The initiative involves a partnership with the United Way of Tarrant County with the goal of reducing violent crime in targeted communities by supporting community groups working to end violence.

“It’s a collaboration of like-minded people who understand that a one-second decision can literally be a difference between life and death,” Noakes told the city council on Tuesday. 

“A lot of the violence we are seeing across the county and unfortunately what we’re seeing across Fort Worth and Tarrant County right now involves a lot of unaddressed trauma,” Noakes added.

Noakes claimed the program has a proven track record of over 20 years in different communities across the country. 

“It’s not us going into the community telling them what they need, it’s working with the community to find out what they want to do,” said Noakes.

The initiative will be implemented in five fashions:

  • Community mobilization
  • Opportunities provision, working with workforce employment systems
  • Social intervention, which would be outreach services 
  • Suppression, such as community policing 
  • Organization change and development

The United Way of Tarrant County will take the lead in implementing the program, while a steering committee will oversee the collaboration. 

“It’s very much in the wheelhouse of the United Way to bring people together, focus on an issue, and working alongside each other so we can make sure we’re complimenting each other, not duplicating,” said Leah King, CEO of the United Way of Tarrant County. 

“We truly are helping young people in particular move from those split-second decisions that they may live to regret for the rest of their lives, if they get to live,” said King. 

The collaboration will cost $6.5 million to be implemented and be funded by taxpayer dollars from the American Rescue Plan Act (ARPA).

“We know that in order to get this done, it’s going to literally take every institution within the community to come together,” said King. 

The United Way of Tarrant County and Fort Worth City Council member Jared Williams pushed a similar collaboration last month specifically to address teen gun violence. 

Williams called the problem of teen gun violence in Tarrant County an endemic in a May 25 letter to City Manager David Cooke.
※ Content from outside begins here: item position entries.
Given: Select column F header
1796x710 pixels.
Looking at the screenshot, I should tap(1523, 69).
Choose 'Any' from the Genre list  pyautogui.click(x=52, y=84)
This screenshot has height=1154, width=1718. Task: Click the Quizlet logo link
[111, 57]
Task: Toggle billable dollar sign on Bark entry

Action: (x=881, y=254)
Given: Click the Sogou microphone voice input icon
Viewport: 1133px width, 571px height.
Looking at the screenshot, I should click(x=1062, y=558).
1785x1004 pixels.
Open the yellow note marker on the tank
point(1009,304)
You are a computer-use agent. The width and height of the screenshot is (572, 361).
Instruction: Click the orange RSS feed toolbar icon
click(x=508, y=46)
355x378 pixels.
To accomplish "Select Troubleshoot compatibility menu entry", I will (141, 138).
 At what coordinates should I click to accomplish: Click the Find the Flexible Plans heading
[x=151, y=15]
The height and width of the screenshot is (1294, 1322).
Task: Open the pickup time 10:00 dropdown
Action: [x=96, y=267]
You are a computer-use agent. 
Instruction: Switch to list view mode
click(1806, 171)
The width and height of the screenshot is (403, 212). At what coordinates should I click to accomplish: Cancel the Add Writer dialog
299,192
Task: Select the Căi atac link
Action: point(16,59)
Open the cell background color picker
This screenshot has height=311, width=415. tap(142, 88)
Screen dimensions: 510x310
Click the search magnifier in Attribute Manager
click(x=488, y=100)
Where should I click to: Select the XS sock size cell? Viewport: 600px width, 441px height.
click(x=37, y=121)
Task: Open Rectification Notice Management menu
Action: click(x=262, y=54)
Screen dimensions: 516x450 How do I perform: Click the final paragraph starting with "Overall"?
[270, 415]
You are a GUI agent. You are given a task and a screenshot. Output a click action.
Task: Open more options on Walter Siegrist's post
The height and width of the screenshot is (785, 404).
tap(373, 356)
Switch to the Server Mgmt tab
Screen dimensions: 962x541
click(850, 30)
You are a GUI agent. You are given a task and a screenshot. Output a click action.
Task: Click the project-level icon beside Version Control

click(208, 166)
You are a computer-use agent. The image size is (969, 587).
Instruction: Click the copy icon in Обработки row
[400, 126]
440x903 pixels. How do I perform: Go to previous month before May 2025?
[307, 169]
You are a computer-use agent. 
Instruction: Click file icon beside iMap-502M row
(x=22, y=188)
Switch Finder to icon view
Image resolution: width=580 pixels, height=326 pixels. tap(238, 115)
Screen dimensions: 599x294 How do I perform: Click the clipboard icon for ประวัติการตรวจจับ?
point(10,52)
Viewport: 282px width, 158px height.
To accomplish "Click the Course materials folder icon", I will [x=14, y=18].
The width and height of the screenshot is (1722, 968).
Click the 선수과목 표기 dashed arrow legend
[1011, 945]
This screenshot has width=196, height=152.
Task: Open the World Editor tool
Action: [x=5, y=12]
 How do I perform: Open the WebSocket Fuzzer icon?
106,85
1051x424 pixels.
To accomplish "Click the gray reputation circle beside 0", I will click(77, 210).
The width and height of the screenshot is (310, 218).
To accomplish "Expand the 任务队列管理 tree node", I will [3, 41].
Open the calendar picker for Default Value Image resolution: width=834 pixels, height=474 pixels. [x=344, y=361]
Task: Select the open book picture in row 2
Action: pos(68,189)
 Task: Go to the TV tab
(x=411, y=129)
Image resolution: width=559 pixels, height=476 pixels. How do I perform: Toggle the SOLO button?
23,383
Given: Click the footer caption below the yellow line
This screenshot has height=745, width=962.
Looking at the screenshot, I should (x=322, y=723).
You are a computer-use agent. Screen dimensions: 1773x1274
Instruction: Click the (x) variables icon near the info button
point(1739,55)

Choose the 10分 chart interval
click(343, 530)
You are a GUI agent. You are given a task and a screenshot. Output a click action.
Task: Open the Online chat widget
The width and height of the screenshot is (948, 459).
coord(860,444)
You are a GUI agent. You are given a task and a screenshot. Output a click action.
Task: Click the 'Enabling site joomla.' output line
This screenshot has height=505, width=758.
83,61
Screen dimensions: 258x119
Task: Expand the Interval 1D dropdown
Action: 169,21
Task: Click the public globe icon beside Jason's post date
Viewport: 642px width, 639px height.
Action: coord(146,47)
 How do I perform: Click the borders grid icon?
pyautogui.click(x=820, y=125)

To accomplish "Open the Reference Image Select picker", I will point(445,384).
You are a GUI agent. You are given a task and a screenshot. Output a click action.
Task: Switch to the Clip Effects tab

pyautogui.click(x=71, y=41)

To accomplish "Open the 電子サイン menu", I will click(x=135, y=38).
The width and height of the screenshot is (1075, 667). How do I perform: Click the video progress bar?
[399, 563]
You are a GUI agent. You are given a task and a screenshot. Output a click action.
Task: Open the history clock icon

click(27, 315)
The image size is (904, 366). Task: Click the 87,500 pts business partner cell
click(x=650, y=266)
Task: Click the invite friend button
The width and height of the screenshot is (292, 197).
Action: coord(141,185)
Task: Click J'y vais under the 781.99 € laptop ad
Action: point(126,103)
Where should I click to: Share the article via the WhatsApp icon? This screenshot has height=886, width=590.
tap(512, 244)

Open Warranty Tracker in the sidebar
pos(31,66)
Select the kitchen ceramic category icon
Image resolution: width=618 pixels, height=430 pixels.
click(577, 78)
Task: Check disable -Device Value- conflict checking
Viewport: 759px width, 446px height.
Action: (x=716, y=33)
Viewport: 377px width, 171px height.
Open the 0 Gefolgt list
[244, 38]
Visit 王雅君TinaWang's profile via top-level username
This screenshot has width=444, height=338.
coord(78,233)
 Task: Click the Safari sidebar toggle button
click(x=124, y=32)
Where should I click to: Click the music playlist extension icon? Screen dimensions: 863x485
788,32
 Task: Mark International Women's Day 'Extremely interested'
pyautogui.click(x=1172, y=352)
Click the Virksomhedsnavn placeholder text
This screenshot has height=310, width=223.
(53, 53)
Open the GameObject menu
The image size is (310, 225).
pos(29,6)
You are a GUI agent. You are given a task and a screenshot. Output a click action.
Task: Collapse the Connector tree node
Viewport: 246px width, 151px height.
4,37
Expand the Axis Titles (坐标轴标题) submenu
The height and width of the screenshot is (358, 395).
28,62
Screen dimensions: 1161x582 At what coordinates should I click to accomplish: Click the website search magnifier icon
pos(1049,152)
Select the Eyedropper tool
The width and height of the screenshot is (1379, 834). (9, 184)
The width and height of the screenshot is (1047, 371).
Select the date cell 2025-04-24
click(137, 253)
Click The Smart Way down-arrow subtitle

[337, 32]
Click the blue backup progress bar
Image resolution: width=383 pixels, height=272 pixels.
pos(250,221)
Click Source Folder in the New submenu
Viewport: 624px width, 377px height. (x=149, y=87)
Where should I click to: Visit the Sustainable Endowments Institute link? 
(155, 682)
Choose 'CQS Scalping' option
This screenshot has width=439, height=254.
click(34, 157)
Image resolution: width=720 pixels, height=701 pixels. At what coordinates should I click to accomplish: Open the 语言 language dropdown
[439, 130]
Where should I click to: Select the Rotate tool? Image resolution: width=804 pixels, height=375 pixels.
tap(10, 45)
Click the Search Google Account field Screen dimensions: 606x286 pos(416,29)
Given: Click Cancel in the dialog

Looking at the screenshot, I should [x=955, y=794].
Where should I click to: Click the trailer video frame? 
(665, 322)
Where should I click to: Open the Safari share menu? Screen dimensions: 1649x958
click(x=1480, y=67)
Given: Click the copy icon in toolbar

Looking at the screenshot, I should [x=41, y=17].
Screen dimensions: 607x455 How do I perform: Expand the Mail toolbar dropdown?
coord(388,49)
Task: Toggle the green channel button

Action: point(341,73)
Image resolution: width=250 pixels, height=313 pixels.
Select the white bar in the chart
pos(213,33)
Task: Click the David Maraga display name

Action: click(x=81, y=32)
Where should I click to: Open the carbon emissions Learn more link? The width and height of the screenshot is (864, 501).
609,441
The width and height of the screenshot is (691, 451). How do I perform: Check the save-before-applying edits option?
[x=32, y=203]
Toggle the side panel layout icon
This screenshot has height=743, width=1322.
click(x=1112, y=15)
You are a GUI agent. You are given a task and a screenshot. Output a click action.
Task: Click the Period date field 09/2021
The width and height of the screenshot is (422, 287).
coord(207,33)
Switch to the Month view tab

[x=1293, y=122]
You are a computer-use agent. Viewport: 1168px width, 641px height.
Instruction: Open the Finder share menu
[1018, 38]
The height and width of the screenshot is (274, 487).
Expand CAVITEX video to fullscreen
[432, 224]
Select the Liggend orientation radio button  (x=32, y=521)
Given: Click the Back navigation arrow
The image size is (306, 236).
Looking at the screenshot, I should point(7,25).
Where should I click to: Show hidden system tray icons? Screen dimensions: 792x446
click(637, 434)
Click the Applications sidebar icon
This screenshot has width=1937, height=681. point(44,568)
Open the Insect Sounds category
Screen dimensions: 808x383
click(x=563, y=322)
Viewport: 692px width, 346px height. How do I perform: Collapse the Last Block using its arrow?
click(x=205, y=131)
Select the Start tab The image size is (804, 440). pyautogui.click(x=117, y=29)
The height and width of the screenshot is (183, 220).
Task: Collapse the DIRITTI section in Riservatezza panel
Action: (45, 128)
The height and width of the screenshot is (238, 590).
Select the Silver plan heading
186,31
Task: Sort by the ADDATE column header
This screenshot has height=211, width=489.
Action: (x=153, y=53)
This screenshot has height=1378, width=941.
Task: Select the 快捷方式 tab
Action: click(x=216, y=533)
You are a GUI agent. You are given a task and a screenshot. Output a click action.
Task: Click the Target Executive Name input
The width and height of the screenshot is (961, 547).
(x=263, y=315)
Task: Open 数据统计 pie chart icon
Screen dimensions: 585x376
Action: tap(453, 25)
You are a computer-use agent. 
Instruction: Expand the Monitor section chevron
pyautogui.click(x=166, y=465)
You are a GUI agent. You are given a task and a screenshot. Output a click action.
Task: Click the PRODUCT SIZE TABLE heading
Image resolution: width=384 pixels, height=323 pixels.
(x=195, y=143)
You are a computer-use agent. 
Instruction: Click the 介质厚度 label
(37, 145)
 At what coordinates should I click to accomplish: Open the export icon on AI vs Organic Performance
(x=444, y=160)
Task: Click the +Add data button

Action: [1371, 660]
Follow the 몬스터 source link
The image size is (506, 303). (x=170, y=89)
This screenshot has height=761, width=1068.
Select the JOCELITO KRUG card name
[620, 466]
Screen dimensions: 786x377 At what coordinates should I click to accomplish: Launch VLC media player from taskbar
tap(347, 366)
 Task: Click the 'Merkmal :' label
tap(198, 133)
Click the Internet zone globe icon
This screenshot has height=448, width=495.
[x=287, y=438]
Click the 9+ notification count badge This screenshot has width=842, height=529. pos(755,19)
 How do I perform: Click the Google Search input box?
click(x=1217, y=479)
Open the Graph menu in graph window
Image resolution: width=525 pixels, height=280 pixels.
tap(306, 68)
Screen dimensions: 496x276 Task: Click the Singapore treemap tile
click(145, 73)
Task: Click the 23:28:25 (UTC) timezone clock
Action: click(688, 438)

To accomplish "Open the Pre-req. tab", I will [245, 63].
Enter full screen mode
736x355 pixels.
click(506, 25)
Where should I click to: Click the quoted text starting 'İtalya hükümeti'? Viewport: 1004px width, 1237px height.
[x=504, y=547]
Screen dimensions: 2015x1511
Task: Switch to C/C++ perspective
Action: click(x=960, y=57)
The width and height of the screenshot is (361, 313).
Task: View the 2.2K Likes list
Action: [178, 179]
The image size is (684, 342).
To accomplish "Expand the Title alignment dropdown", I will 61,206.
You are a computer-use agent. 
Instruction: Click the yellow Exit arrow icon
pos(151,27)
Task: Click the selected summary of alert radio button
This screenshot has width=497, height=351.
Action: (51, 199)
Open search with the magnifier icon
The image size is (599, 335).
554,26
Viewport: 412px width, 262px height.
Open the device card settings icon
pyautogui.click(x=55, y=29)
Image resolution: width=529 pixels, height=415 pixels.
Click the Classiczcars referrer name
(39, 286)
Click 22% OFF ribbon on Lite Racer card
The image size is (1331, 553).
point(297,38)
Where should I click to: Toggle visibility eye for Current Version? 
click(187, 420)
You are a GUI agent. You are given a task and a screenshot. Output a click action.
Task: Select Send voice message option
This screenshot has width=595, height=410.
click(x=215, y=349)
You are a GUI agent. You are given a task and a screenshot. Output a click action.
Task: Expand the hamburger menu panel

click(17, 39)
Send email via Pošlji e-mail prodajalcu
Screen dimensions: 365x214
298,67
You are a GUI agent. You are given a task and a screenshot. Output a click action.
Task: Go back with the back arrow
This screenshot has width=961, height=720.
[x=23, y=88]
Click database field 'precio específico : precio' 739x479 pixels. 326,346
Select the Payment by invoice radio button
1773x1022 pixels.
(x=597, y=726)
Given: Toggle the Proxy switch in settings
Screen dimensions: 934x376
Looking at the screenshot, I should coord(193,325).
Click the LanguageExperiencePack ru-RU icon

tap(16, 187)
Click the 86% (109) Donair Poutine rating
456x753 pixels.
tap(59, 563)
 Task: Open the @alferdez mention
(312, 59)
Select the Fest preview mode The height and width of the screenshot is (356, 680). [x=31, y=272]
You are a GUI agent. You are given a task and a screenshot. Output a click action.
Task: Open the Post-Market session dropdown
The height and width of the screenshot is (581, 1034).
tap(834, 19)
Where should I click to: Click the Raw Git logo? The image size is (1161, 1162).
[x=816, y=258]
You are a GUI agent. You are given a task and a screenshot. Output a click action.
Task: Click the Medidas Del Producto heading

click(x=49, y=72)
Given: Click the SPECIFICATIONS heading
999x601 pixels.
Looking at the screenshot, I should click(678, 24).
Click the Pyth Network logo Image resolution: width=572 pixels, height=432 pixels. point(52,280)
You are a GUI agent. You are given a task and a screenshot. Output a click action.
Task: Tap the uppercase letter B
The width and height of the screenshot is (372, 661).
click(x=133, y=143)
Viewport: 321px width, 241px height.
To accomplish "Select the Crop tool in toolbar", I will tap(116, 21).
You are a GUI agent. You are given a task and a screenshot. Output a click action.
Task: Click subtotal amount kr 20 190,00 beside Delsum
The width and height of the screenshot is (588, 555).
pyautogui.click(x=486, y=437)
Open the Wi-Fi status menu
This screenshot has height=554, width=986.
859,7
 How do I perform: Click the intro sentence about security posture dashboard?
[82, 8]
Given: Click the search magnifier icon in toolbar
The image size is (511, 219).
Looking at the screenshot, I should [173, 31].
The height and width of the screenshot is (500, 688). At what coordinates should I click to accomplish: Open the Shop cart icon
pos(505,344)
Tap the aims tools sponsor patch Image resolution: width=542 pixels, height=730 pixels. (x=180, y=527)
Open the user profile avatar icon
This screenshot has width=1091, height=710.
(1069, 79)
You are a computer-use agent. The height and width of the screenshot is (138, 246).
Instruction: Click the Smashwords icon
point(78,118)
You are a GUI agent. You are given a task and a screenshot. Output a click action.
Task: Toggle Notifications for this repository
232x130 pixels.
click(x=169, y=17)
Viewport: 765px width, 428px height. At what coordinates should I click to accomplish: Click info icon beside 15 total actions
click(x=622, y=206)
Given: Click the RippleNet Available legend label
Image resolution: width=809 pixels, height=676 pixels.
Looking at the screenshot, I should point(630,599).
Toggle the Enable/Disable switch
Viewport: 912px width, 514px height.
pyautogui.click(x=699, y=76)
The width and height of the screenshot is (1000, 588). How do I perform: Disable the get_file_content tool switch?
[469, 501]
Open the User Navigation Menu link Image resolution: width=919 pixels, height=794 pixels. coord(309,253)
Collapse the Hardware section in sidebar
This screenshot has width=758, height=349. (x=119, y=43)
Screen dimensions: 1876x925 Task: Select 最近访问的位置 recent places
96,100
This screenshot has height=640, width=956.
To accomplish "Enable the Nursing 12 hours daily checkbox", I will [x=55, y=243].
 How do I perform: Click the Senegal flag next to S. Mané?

He cited a report from the Fort Worth Star-Telegram that found 101 middle or high-school-aged youths have died from gun violence in Tarrant County since 2016.

“That’s at least 4-5 classrooms of children we’ve lost,” Williams wrote.

Williams’ proposed collaboration with United Way of Tarrant County is contingent upon the Fort Worth City Council approving the use of $4.4 million from the ARPA for the program. It is unclear when the city of Fort Worth will vote on potentially approving the ARPA funds.

Still, Williams and King said the $4.4 million is to start the collaboration to fight crime, and it may take as much as $20 million over the next ten years to address the issue entirely. 

“Our young people didn’t get this way overnight,” King said.